Rapid Prototyping via WordPress
WordPress is one of your most powerful tools for UX / UI development in your toolbox.
Troy Dean demonstrates an Elementor workflow that you could use for a minimum viable prototype. The landing pages are made in black and white in order to eliminate design considereations such as colors. Of course you can do similar stuff with other page builders, including Gutenberg.
Video by Troy Dean: how to develop a rapid prototype with Elementor in WordPress.
Pros and Cons
- Pro: it is fast and easy. Via drag and drop you can create nice landing pages in a few minutes. You can transform your wireframes to a working prototype rapidly.
- Con: why not do the same thing in raw HTML / CSS? The editor should be able to save your posts and pages as templates. If not the creation of headers and footers on each landing page is not a permanent working solution.
Conclusion
From a UX point of view the black and white prototype will offer a rapid progress from say sketches and wireframes to a working prototype with focus on intended functionality.
If you want to conduct a UX-test on an intended landing page this method is excellent. But don’t confuse such pages with a finished template in a theme. The prototype is nothing but a nice looking draft.

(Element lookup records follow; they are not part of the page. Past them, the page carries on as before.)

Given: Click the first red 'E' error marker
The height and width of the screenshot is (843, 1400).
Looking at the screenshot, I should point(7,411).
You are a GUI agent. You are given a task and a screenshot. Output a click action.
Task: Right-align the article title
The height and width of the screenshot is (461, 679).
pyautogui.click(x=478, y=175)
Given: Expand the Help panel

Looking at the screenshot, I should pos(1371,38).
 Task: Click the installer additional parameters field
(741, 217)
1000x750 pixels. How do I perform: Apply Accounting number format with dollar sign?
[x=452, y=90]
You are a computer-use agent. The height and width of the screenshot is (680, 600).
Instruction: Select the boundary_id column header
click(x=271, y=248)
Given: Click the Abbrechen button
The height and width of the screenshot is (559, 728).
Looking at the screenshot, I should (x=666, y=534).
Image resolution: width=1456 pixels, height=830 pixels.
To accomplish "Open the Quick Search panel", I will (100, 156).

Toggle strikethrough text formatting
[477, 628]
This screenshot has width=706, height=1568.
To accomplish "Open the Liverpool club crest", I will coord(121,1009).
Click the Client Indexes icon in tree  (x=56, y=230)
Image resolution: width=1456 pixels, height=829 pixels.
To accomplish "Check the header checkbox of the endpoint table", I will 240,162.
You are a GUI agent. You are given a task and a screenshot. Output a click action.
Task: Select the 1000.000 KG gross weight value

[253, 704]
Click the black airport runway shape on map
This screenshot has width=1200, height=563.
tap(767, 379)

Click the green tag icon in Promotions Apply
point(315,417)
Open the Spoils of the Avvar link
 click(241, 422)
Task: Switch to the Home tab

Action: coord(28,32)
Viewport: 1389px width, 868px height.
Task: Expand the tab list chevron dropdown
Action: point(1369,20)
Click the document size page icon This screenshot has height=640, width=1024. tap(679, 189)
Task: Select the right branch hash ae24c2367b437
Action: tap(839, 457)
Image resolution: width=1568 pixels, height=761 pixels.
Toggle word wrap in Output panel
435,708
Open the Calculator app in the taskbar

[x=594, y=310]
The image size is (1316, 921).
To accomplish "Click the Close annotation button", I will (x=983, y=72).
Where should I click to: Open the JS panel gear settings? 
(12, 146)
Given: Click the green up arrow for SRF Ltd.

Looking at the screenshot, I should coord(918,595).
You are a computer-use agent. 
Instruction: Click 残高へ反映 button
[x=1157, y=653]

Since the prototype is easy to make, test and change the method is convincing. If you don’t like Elementor and prefer something else – for instance the new Gutenberg editor – you can adapt Wpelevation’s idea. As long as you’re able to create a fast prototype.
If your editor is able to save such landing pages as templates – so much the better.
Designing the header and footer in a page builder is of cours possible. But is it a good idea? For prototyping probably yes. But in the actual production you’ll have to design a theme with a more permanent header / footer solution.
The next step
At the end of the day you can create fast and working prototypes in this manner. Of course a prototype is not the finished theme. After UX / UI tests the actual development of a theme would – with page templates for the landing pages – be the next logical step.